Ed è vero ovunque e per chiunque. In media i cinesi stanno risparmiando il 45% dei loro redditi. Non credono che i comunisti provvederanno alla loro vecchiaia, impegnati come sono, del resto anche in Italia, a fare i soldi. E neppure si fidano delle loro banche, di nuovo con buon senso. E persino la banca centrale cinese del resto non trova di meglio che investire il suo eccesso di riserve, di ricchezza, in titoli di stato americani. E i giapponesi, pure loro, si sentono al sicuro col risparmio in quei titoli di Stato, come i ricchi, i russi e gli arabi. E’ insomma la propensity to hoard, all’accumulo, del mondo universo che seguita a invertire la curva dei tassi. E anche i baby boomers in Europa o negli Stati Uniti del resto intensificano l’accumulo di ricchezza, prima di andare in pensione. E i prezzi delle case confermano la stessa evidenza. Nell’ultimo anno la ricchezza reale netta è cresciuta negli Stati Uniti di 5 trilioni di dollari. Ovunque insomma l’indice dei prezzi dei patrimoni è ben superiore a quello dei prezzi al consumo.
La questione centrale, attorno a cui tutto il resto gira, non è insomma il doppio deficit americano o il successo cinese. E’ quanto possa ancora crescere la ricchezza, di quanto possa seguitare a sproporzionarsi rispetto ai redditi. Ed i problemi per le banche centrali s’originano tutti da questa bolla che può peggiorare oltre misura, senza che i prezzi al consumo infine inducano una stret ta della politica monetaria. Ecco quanto rende prevedibile una politica monetaria più severa per le banche centrali.
Il rischio è insomma che il novizio Bernanke debba far fronte lui alle follie di Greenspan, e a tutti i dollari e gli yen stampati in questi anni. E l’accelerazione o meno dei tassi in particolare potrebbe riferirsi al prezzo di due stock di patrimoni: oro e petrolio. Con uno stabile superamento della soglia dei 70 dollari al barile e di 600 dollari per oro, la sterzata dei tassi diviene non più evitabile. Insomma i cinesi lavorano per noi e deflazionano i prezzi dei manufatti, e la produttività dei computer pure.

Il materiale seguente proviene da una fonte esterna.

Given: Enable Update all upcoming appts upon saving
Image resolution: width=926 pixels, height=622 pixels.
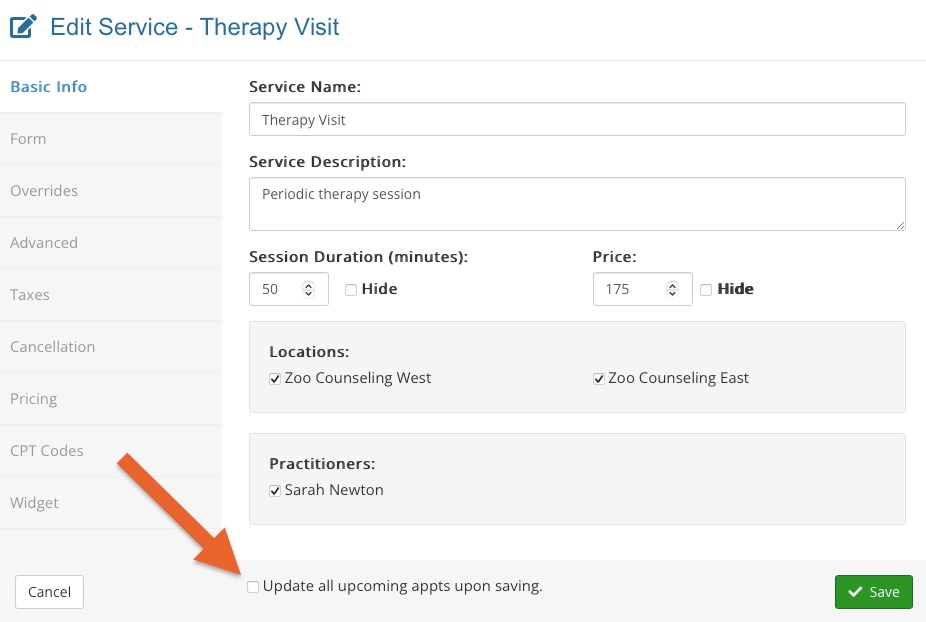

Ma quest’impulso deflattivo potrebbe essere soverchiato prima o poi dalla bolla della ricchezza, di cui l’oro e il petrolio sono i primi indici. Peraltro la politica monetaria negli Stati Uniti ha un lag di 12-18 mesi e i tassi dei mutui ipotecari nei prossimi 6-12 mesi già inizieranno a aggiustarsi. Le famiglie americane hanno comprato insomma dei derivati e non lo sanno, mentre i prezzi delle case a copertura danno già segni di cedimento. E aumenta il senso di colpa dei banchieri centrali, che hanno preso a riferimenti della politica monetaria i prezzi al consumo e non quelli della ricchezza, come anche avrebbero dovuto.